## EXERCISE MATERIALS
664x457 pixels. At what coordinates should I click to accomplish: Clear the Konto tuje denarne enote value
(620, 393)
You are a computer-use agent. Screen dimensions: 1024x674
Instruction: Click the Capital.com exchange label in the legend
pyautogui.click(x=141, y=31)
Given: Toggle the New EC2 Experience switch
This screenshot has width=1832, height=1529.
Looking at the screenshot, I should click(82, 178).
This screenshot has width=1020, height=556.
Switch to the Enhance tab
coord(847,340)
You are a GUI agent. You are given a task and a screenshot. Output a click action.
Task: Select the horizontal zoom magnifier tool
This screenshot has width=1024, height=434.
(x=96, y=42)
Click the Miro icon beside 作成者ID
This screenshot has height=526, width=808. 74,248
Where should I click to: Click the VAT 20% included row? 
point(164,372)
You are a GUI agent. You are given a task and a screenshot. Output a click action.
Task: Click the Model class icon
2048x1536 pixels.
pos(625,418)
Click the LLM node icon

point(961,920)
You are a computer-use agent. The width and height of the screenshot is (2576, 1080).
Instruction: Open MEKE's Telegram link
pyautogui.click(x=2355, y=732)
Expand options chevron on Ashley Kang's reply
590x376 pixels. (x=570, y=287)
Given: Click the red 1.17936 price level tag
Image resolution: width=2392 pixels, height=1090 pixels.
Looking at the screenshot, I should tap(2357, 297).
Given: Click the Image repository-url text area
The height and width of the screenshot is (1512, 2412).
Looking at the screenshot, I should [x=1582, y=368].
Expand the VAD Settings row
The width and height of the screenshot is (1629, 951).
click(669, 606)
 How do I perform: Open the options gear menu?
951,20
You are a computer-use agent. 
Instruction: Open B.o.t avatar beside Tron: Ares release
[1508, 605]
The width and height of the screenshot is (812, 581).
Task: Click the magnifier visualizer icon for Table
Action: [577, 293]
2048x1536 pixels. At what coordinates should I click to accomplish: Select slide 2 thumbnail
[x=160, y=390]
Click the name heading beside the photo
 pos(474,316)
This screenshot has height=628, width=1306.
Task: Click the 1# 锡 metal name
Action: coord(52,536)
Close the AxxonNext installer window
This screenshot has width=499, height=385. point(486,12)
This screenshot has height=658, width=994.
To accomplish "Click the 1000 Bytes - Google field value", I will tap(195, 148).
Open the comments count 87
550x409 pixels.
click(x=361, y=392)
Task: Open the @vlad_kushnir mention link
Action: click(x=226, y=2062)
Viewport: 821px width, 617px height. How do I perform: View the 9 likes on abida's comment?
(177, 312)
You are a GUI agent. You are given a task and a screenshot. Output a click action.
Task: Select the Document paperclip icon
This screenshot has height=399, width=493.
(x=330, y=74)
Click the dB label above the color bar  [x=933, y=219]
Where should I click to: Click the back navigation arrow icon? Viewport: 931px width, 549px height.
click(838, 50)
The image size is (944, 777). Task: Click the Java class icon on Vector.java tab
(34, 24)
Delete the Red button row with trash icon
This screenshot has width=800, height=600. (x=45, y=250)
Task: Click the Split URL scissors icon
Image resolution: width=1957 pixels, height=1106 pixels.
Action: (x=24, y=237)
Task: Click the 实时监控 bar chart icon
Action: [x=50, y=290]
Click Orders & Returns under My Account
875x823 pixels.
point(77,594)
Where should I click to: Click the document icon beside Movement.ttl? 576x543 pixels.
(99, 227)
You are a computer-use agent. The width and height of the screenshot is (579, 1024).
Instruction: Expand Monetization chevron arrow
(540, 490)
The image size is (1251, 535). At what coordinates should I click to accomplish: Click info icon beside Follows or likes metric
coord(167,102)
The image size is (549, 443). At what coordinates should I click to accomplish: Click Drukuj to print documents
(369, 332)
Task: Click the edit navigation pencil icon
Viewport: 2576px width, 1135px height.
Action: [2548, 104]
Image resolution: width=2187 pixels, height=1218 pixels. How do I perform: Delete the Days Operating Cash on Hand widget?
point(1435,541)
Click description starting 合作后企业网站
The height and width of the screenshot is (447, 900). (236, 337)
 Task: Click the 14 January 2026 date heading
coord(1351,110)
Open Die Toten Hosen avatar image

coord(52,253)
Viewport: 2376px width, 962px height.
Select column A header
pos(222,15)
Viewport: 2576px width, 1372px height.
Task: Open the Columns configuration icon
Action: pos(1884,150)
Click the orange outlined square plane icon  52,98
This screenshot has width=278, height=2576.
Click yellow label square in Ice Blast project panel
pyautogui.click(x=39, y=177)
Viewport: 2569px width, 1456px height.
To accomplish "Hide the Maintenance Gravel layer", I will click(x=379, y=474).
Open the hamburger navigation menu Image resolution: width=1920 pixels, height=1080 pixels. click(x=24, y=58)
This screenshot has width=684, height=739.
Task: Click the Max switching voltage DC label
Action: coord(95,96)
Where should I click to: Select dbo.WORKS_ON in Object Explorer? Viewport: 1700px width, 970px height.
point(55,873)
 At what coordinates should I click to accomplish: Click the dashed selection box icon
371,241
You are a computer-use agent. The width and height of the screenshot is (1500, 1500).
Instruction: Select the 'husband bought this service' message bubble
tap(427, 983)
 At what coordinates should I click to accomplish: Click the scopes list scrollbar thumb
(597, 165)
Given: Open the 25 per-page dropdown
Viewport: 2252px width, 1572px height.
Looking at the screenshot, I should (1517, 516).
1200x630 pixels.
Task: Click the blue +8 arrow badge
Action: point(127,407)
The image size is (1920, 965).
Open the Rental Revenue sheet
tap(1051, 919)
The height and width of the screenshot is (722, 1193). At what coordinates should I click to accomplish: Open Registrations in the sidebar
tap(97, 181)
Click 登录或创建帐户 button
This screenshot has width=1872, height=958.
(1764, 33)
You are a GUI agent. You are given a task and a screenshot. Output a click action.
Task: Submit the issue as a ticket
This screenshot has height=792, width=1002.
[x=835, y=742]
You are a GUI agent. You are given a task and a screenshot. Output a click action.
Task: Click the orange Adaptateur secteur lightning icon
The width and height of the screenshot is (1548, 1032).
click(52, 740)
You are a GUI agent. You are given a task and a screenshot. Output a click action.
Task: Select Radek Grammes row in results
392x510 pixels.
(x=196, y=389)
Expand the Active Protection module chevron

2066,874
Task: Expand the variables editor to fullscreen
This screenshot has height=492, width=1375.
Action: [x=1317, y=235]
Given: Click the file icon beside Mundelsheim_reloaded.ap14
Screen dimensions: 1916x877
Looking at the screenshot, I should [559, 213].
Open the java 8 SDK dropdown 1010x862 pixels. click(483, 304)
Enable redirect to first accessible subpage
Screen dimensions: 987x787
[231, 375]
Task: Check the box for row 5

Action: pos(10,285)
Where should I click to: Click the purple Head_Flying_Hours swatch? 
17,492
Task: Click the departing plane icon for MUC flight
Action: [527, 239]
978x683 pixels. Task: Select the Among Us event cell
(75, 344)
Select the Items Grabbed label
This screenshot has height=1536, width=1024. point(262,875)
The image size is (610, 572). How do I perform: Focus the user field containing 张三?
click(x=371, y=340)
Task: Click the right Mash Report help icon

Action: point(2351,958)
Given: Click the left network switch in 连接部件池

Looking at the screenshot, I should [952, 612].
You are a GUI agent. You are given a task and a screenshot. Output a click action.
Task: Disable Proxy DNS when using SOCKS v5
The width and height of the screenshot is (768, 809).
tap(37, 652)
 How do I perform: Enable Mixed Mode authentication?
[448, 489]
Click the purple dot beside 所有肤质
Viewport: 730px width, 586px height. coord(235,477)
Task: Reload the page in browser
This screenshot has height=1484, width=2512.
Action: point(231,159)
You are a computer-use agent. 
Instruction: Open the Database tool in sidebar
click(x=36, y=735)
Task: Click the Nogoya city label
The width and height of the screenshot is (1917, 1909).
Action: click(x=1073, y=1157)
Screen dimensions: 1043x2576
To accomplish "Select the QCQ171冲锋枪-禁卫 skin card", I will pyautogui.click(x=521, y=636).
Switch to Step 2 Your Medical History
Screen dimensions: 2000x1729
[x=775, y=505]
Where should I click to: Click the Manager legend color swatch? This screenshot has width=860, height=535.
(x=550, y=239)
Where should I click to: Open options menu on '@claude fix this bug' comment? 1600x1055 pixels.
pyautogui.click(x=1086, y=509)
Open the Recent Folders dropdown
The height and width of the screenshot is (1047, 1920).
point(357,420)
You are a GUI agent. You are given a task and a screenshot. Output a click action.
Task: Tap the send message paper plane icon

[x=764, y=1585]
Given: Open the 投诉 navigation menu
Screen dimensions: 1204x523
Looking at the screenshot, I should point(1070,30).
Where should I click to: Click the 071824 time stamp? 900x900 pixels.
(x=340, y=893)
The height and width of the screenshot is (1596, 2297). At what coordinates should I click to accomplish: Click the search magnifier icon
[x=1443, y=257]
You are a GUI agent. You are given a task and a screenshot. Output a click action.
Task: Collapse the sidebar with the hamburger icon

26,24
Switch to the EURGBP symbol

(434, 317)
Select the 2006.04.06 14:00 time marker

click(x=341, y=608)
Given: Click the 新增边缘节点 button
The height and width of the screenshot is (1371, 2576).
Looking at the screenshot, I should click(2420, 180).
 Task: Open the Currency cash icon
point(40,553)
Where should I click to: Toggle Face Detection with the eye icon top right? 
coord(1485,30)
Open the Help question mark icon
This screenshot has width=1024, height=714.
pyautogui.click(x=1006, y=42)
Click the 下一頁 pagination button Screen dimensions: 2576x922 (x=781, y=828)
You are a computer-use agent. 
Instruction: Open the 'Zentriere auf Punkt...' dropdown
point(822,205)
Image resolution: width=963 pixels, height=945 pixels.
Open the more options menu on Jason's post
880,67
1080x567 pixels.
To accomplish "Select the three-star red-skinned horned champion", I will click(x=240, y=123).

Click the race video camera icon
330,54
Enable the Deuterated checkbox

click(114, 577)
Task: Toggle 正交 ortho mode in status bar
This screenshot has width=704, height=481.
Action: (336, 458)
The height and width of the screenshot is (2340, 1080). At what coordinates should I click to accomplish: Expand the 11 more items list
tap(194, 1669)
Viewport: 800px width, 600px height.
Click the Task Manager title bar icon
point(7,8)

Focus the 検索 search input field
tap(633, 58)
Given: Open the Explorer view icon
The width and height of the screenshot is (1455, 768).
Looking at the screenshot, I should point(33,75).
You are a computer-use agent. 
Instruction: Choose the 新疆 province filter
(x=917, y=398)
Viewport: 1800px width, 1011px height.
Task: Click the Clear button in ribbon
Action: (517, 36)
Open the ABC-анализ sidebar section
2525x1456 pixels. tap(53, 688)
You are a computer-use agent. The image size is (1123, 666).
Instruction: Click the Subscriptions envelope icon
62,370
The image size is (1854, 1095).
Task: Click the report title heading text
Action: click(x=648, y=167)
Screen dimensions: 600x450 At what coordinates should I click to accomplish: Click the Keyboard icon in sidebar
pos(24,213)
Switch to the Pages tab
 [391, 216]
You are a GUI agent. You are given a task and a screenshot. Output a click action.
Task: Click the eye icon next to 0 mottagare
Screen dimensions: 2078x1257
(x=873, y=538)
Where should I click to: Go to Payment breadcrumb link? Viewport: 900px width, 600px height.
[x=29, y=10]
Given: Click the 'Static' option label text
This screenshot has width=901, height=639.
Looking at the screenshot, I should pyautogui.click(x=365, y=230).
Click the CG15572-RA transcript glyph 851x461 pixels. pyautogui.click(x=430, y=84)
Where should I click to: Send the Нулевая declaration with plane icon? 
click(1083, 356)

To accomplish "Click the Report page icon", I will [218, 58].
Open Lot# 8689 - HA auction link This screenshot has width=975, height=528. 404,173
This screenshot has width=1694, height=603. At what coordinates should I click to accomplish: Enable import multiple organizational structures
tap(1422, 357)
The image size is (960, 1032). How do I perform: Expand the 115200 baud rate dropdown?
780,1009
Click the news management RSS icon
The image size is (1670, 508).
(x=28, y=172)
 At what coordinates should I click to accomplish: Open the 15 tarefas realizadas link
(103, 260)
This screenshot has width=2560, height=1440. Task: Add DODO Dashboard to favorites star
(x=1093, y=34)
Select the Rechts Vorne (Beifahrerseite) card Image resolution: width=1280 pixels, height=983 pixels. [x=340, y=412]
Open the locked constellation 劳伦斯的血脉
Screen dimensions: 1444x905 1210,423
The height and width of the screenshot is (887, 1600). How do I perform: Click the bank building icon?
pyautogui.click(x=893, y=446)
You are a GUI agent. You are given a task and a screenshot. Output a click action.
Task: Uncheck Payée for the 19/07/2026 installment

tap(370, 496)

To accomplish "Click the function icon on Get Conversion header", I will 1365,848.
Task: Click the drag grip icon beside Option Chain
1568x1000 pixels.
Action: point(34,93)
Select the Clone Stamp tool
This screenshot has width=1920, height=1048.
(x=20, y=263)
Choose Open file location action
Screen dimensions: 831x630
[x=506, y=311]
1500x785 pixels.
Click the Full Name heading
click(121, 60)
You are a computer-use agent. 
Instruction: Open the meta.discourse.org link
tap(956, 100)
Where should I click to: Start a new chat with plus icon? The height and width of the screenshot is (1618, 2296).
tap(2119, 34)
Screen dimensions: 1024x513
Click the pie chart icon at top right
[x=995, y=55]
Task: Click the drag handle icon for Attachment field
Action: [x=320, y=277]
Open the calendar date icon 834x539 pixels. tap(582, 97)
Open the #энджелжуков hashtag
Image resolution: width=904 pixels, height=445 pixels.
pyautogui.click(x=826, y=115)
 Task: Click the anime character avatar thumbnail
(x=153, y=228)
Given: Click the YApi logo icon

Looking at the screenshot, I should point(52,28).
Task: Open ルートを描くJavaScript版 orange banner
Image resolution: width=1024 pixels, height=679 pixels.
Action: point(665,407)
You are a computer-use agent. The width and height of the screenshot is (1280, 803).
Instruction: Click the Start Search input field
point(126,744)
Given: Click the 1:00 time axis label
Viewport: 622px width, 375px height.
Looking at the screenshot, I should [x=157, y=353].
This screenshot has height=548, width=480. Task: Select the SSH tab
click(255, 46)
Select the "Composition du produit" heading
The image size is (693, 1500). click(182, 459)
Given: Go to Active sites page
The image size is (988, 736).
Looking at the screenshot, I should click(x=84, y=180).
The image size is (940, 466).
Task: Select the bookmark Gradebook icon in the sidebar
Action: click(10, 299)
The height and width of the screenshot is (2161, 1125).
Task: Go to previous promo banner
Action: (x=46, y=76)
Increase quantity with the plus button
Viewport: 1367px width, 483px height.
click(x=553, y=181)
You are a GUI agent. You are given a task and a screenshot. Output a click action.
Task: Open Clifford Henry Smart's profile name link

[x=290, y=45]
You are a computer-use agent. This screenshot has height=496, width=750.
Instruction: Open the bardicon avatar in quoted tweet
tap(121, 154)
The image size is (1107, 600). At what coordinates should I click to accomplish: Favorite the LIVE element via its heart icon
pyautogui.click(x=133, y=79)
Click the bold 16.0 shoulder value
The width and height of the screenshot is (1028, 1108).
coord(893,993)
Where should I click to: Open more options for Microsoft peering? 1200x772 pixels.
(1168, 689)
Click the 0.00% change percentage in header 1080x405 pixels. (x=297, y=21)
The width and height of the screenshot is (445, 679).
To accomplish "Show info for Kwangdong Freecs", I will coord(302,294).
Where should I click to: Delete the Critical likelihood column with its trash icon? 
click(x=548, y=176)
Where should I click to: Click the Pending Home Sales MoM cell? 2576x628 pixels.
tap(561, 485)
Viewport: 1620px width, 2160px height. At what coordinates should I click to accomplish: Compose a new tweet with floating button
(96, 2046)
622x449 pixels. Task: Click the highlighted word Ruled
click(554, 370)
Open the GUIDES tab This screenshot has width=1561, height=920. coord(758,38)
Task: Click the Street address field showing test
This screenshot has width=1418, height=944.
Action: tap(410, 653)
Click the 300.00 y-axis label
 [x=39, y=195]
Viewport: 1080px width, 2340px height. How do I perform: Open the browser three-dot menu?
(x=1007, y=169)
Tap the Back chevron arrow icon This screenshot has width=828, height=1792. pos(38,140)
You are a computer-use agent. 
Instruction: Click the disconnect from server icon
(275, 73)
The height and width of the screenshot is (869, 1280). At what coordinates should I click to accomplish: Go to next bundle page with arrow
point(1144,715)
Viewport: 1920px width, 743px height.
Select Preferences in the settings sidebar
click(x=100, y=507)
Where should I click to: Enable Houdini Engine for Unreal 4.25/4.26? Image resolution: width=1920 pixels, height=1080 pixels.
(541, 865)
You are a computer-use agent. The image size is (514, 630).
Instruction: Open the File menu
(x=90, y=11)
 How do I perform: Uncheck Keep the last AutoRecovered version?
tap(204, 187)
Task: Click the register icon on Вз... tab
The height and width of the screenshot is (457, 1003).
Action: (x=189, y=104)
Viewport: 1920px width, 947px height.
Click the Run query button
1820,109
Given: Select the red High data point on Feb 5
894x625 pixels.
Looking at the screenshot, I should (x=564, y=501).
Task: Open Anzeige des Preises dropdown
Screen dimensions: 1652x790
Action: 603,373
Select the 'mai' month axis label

## REQUEST
Starting at the line containing "Select the Clone Stamp tool" and ending with the line containing "Action: point(665,407)", write out those rows again with "heading" changed to "title" and nothing else altered.

## FULL RESPONSE
Select the Clone Stamp tool
This screenshot has width=1920, height=1048.
(x=20, y=263)
Choose Open file location action
Screen dimensions: 831x630
[x=506, y=311]
1500x785 pixels.
Click the Full Name title
click(121, 60)
You are a computer-use agent. 
Instruction: Open the meta.discourse.org link
tap(956, 100)
Where should I click to: Start a new chat with plus icon? The height and width of the screenshot is (1618, 2296).
tap(2119, 34)
Screen dimensions: 1024x513
Click the pie chart icon at top right
[x=995, y=55]
Task: Click the drag handle icon for Attachment field
Action: [x=320, y=277]
Open the calendar date icon 834x539 pixels. tap(582, 97)
Open the #энджелжуков hashtag
Image resolution: width=904 pixels, height=445 pixels.
pyautogui.click(x=826, y=115)
 Task: Click the anime character avatar thumbnail
(x=153, y=228)
Given: Click the YApi logo icon

Looking at the screenshot, I should point(52,28).
Task: Open ルートを描くJavaScript版 orange banner
Image resolution: width=1024 pixels, height=679 pixels.
Action: point(665,407)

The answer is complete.